Dave Prentis, UNISON’s General Secretary, said:

“It is sad that Mr Roach needed body armour to protect him for just doing his job. But it is inexcusable that he was given faulty, second hand body armour that did not even fit him properly.

“Community enforcement officers deal with potentially dangerous situations – if they do not get the right equipment to do their job, it could put their lives at risk.

“The council have made a bad situation worse by not facing up to their responsibilities and choosing to waste a huge amount of time and money fighting this case.”

Anthony Roach said:

“The ill-fitting armour led to a lot of aches, pains and sleepless night.

“I suffered for around 10 months, but it felt like an eternity.

“I am relieved that it is all over and that I have finally been provided with a correctly fitted stab vest.”

Injured worker had complained of problems with equipment

Mr Roach had been given the ill-fitting armour in April 2006. He complained to his superiors in September that it didn’t fit properly and that he had developed back and shoulder pain.

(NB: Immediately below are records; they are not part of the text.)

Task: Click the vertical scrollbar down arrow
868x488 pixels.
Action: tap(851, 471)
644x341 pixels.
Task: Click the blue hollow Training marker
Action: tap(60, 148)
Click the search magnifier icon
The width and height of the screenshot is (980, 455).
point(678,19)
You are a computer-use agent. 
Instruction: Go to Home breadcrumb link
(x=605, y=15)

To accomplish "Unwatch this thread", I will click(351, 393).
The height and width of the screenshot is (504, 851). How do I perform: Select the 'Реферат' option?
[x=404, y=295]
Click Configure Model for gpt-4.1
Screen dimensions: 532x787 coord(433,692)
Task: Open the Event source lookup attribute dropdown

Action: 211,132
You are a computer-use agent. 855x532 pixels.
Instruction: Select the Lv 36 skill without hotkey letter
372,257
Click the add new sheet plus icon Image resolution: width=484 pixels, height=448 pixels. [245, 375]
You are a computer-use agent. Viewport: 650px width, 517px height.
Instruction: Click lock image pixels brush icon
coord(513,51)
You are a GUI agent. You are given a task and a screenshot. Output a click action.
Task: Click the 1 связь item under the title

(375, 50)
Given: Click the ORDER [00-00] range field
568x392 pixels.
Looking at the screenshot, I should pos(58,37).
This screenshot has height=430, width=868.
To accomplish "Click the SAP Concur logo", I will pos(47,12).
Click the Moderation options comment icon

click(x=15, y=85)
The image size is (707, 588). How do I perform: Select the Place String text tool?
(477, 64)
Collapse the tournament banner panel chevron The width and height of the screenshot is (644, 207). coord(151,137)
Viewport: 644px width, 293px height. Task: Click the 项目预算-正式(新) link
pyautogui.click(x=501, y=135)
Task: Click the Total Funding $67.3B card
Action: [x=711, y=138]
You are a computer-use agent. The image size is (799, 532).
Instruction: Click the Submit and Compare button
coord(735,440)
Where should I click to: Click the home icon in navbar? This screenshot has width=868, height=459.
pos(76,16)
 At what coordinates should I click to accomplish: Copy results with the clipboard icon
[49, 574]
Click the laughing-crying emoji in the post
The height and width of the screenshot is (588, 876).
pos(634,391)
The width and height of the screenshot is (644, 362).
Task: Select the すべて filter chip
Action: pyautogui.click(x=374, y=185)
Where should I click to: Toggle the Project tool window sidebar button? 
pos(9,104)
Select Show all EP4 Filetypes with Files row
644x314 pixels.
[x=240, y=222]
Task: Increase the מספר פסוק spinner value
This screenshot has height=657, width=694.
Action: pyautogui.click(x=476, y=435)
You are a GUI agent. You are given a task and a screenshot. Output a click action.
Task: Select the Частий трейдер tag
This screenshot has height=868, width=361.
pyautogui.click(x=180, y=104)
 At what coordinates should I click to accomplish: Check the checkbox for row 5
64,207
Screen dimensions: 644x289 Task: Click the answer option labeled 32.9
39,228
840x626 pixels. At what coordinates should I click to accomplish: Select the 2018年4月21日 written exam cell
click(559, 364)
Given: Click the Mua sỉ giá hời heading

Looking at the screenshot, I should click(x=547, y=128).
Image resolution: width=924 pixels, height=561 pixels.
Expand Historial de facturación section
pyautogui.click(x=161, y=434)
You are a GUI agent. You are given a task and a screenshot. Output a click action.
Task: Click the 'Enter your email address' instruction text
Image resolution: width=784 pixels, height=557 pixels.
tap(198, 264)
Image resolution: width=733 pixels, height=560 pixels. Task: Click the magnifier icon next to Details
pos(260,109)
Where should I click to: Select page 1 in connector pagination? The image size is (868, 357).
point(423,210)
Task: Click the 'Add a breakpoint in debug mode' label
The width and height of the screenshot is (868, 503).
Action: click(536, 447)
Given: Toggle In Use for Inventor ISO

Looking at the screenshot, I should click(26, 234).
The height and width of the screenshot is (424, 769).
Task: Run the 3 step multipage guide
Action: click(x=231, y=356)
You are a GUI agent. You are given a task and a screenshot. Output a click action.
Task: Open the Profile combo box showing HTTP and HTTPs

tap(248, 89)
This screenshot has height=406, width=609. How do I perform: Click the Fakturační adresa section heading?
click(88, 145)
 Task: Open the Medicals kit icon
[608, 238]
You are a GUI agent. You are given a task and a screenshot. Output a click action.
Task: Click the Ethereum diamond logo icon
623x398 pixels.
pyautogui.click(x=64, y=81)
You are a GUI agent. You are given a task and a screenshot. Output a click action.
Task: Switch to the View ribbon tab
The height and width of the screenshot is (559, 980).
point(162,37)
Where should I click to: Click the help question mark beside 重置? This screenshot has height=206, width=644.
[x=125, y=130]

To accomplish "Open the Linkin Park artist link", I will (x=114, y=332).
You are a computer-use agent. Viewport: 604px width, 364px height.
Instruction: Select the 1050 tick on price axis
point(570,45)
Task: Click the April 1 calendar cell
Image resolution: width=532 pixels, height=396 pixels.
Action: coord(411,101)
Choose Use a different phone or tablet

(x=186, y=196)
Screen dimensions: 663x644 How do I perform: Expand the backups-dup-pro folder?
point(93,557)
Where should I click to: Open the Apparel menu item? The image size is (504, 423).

Several of his colleagues had also complained about ill-fitting equipment, but nothing was done about it until Mr Roach was put on light duties in June 2007.

It was found that he had been given second-hand armour from Northumbria Police and the Kevlar plates inserted in the back and front were different sizes.

The weight meant the officer was pulled to the left and he had to compensate by adjusting his body, resulting in injury.

Diane Davison, from Thompsons solicitors, said:

“Mr Roach works in a role, which can at times see him in dangerous situations.

“The council obviously felt his job was so dangerous that body armour became a vital piece of equipment.

“Yet they did not take all reasonable steps to ensure the equipment they were providing was fit for purpose.

Employers have a duty to ensure that protective equipment fits correctly

“If protective equipment is needed in order for an employee to carry out their duties, employers have a duty to ensure that it fits correctly and that it is up to the job.

“In this case, Mr Roach was lucky that his armour never had to prove its effectiveness.”